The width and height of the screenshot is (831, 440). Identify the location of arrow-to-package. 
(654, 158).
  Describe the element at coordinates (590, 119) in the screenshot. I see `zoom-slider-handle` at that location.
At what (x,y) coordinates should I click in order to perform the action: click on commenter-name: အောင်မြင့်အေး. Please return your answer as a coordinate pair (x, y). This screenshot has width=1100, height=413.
--
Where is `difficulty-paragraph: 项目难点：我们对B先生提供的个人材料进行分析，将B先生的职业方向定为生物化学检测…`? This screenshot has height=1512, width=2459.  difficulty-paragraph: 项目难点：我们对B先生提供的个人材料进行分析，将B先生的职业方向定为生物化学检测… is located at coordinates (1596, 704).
--
Transcribe the listing verbatim, starting at the line that contains "The width and" and stopping after the line that contains "At what (x,y)".

The width and height of the screenshot is (831, 440). Identify the location of arrow-to-package. 
(654, 158).
  Describe the element at coordinates (590, 119) in the screenshot. I see `zoom-slider-handle` at that location.
At what (x,y) coordinates should I click in order to perform the action: click on commenter-name: အောင်မြင့်အေး. Please return your answer as a coordinate pair (x, y). This screenshot has width=1100, height=413.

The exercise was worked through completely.